Optimizing Performance vs. Domain Separation: How to Choose between Two Alternatives
We're designing a system with two microservices:
- Service A: When called, it returns a classification (e.g., some documents are marked for trash, others for forwarding to different administrations).
- Service B: Manages the documents' lifecycle after classification. For example if its classified to be sent to other administration, the service will handle notification to other administrations. It also have an trash resource etc.
There is some front-end used by. a user who give some inputs that are necessary for the service A to be able to classify documents. There is a BFF (back-for-front) as well. Once a document is classified, a tracing number will be printed and put in the document. I need to make a design decision :
Option 1 – BFF Generates the Tracing Number
1. BFF calls Service A.
2. Service A returns a classification.
3. BFF immediately generates a tracing number.
4. BFF calls the external printing service to print the classification with the generated tracing number.
5. BFF posts the classification and tracing number to Service B.
Option 2 – Delegate Tracing Number Generation to Service B
1. BFF calls Service A.
2. Service A returns a classification.
3. BFF forwards the classification to Service B.
4. Service B generates a tracing number and returns it to the BFF.
5. BFF calls the external printing service to print the classification with the returned tracing number.
Each workflow balances performance and domain separation differently.
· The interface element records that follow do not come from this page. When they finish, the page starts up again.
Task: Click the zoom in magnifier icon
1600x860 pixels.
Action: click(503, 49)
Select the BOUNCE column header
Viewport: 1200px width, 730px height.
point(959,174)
Option 1 minimizes latency by printing the tracing number immediately at the BFF level, while Option 2 maintains clearer separation by delegating the tracing number generation to Service B. How to choose ?
16 Replies
I'm a bit confused reading through this - Why does the BFF take over the notification to a printing service? Shouldn't this be part of service B's responsibility entirely if it is responsible for the lifecycle?
I think the order of operations is super important here though
Option 1 sounds risky - What happens if the printing service receives the printing command, but the workflow for some reason breaks and the classification does not reach service B?
I would definitely try to ensure a resource is present in my own system as a source of truth and then potentially handle failures in propagation to external systems than the other way round
So in a vacuum, I'd pick option 2 any day
Right now, this is how it’s being done, but assuming we move it, we’ll then have a tracing-number resource with a POST endpoint to generate one, and a separate endpoint to print it. Does that sound correct?
Or will it be a single endpoint responsible for both generating the tracing number and printing the label?
how to optimize for performance with all those calls ?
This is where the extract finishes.